Cent millions de personnes dans le monde ont besoin d’un appareillage orthopédique. Cependant, selon l’Organisation mondiale de la santé (OMS), seulement 5 % à 15 % des personnes qui ont besoin d’aides techniques et de technologies fonctionnelles y ont accès. La production est faible et la qualité est souvent limitée. Les techniques utilisées sont souvent et par nécessité simples, dictées par l’environnement dégradé de la plupart des terrains d’actions des ONG.

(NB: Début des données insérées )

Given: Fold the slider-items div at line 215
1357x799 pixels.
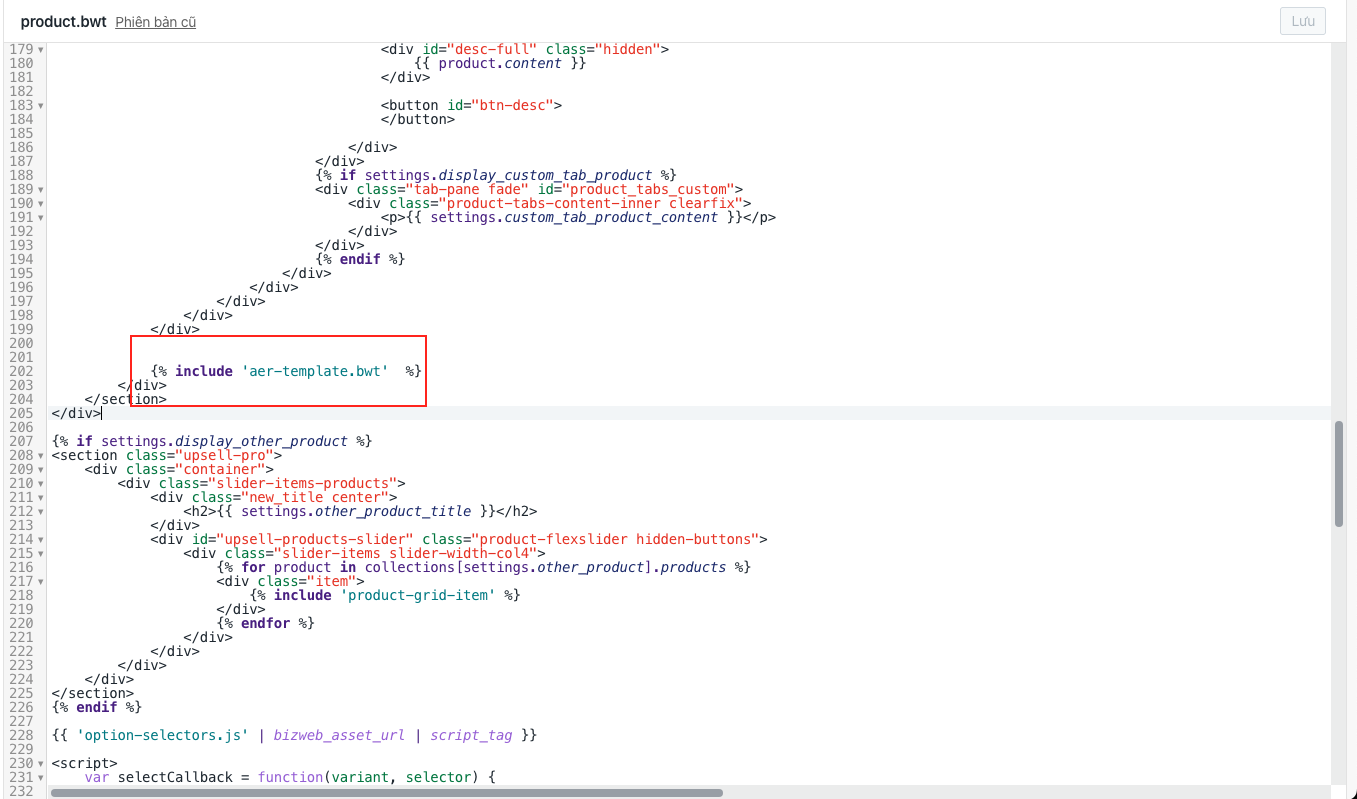Looking at the screenshot, I should coord(41,553).
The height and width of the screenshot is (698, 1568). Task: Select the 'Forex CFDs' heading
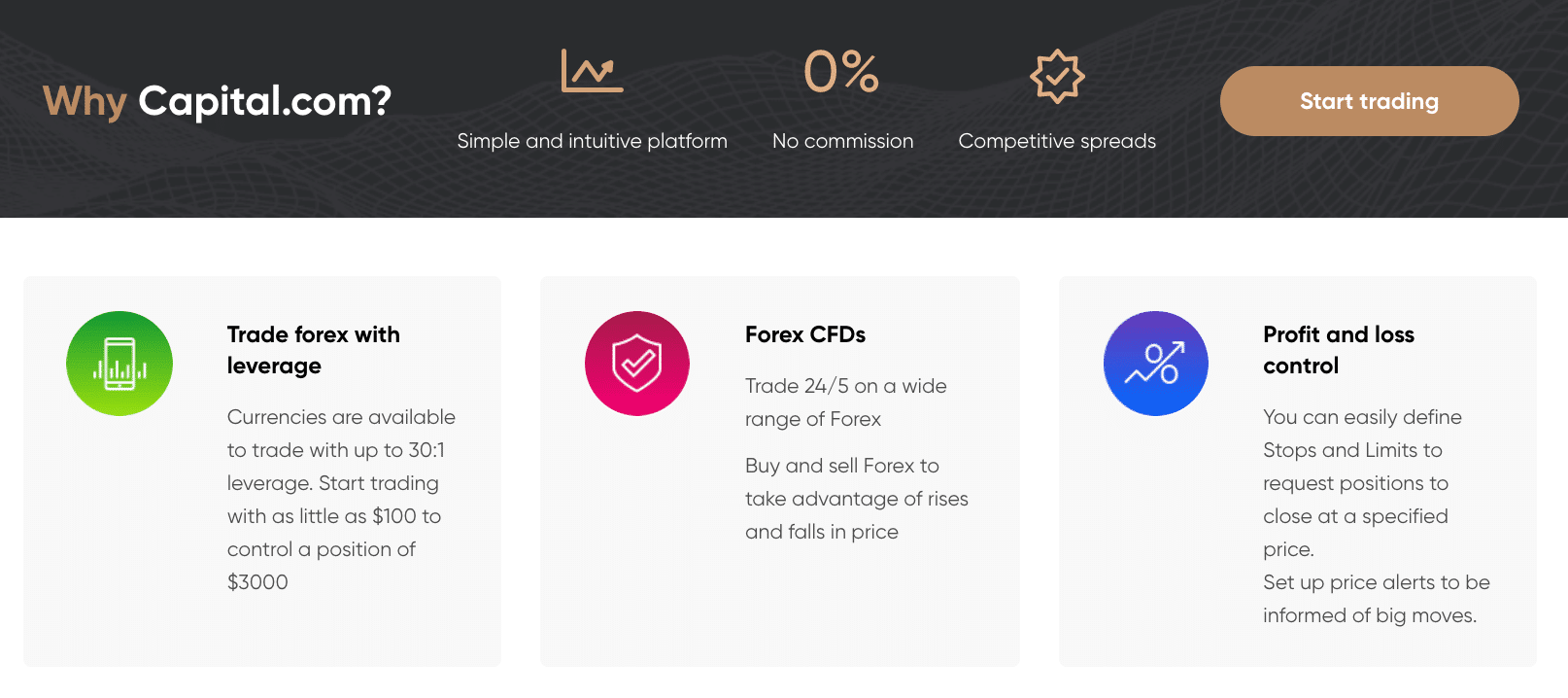[805, 334]
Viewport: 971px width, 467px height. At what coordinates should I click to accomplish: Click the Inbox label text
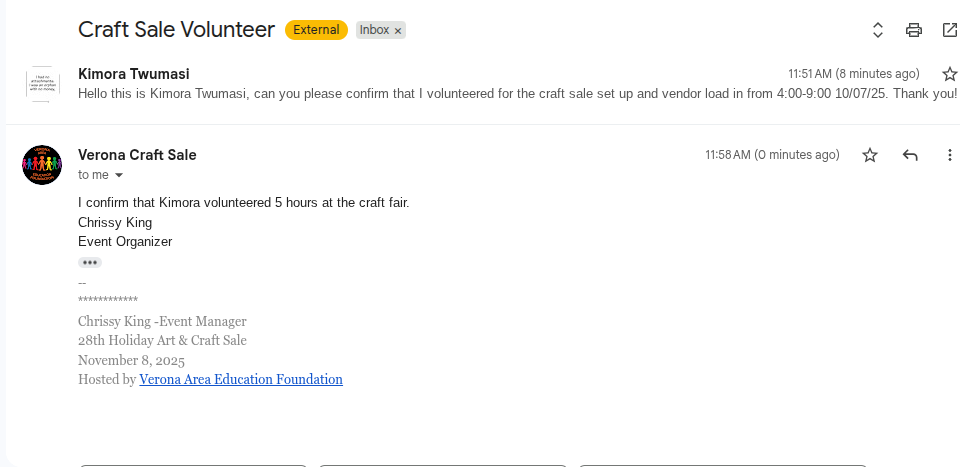pos(374,30)
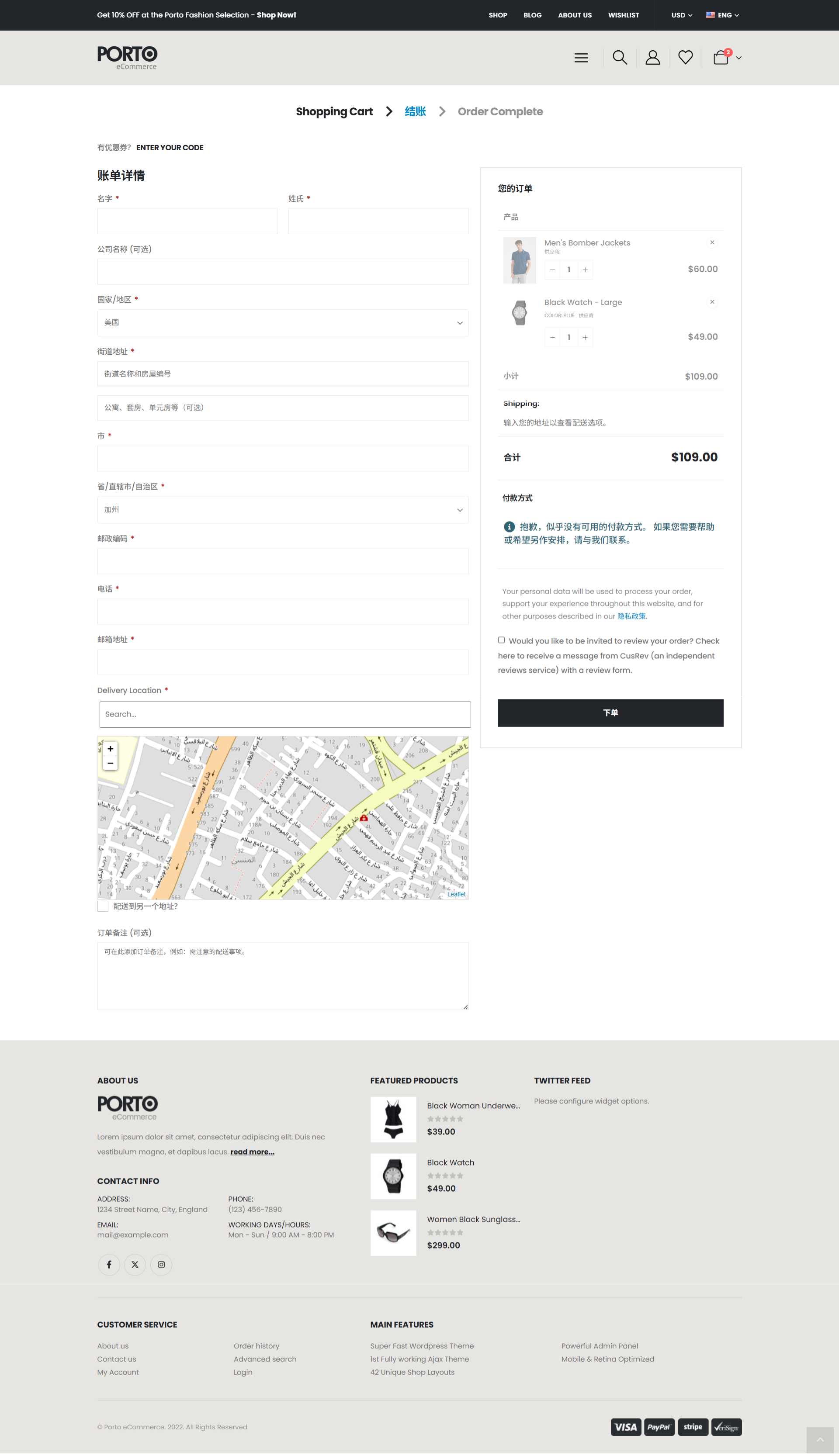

C’est, notamment, pour répondre à cette problématique que la Chaire de recherche et d’enseignement Innovation for Humanity vient d’être créée. Elle regroupe l’Alliance INSA et Handicap International. L’objectif étant de faire émerger des réponses techniques et scientifiques aux problématiques très concrètes rencontrées sur le terrain.

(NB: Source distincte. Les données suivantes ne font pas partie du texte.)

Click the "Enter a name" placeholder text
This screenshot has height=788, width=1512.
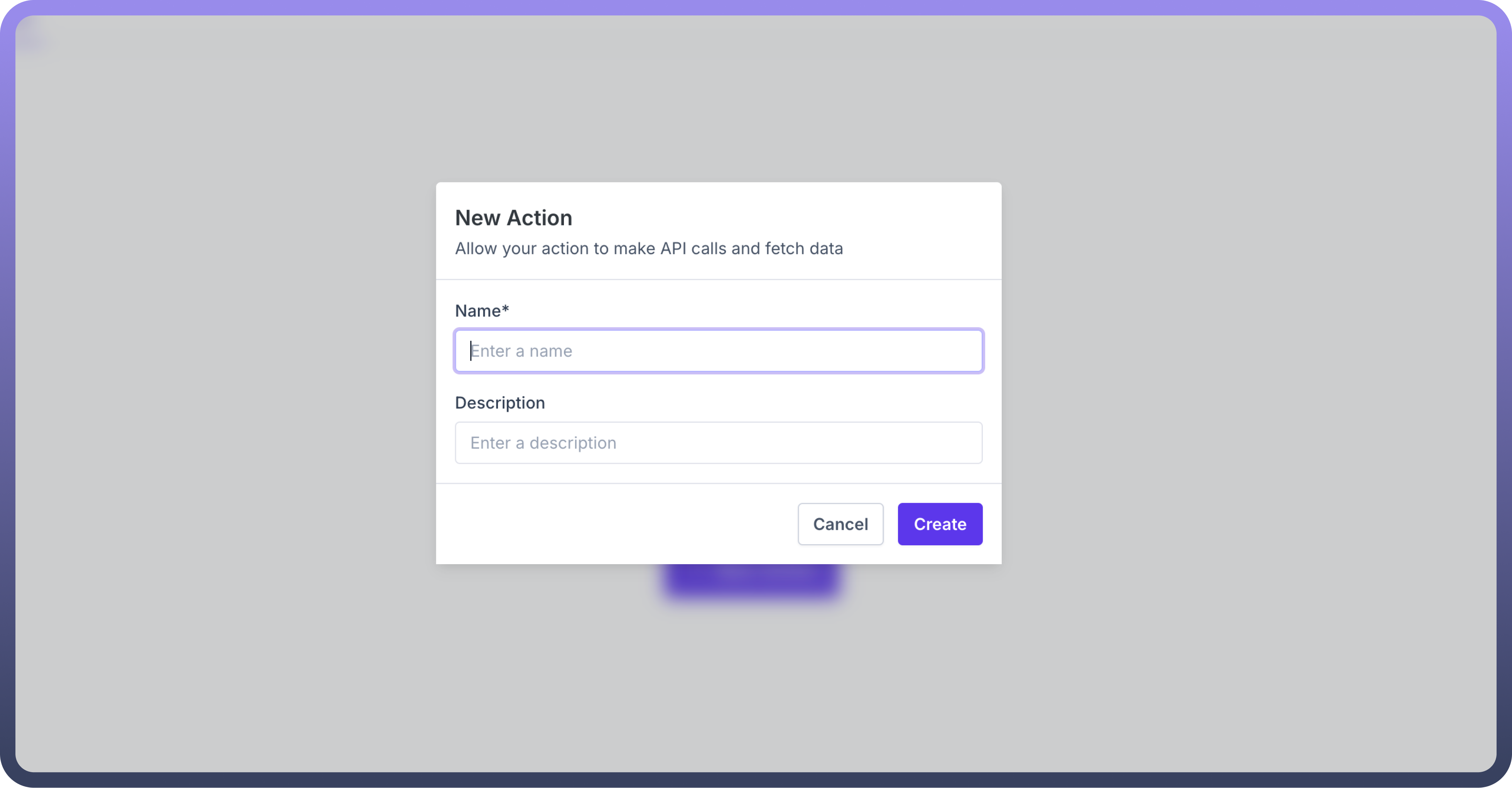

Les promesses de l’impression 3D pour la fabrication de prothèses
La fabrication de prothèses utilisées dans le domaine humanitaire a bien évolué : elles ont d’abord été réalisées en bambou tressé par les usagers, et côté techniciens avec le bois, ou même (et c’est une ironie de la situation) réalisées à partir d’emballages d’obus par les usagers. Les appareillages sont aujourd’hui souvent fabriqués en polymères thermoformés et réalisés à partir d’un moule en plâtre sculpté au plus proche de l’anatomie du membre manquant… Les prothèses deviennent de plus en plus légères, fonctionnelles et donc acceptées.

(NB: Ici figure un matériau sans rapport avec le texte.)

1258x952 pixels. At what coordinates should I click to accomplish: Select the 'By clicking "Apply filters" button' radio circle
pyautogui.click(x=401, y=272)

Depuis 2016, Handicap International a mené plusieurs projets sur le potentiel de la télé-réadaptation et des technologies de fabrication additive dans des contextes divers (humanitaire, développement, camps de réfugiés) pour développer et renforcer les services de réhabilitation et améliorer l’accès, la qualité et le coût des services. Grâce au scanner, à l’impression 3D et à la visioconférence, on peut rééduquer des patients sans atelier spécifique sur place. Si l’impression 3D ne remplace pas complètement les méthodes traditionnelles d’appareillage, elle permettra que plus de personnes accèdent à la réadaptation fonctionnelle, par exemple dans des zones où les centres de rééducation sont trop éloignés et dans les zones de conflits. L’impression 3D s’est avérée prometteuse dans les premiers pays où elle a été déployée à titre expérimental, au Togo, à Madagascar et en Syrie.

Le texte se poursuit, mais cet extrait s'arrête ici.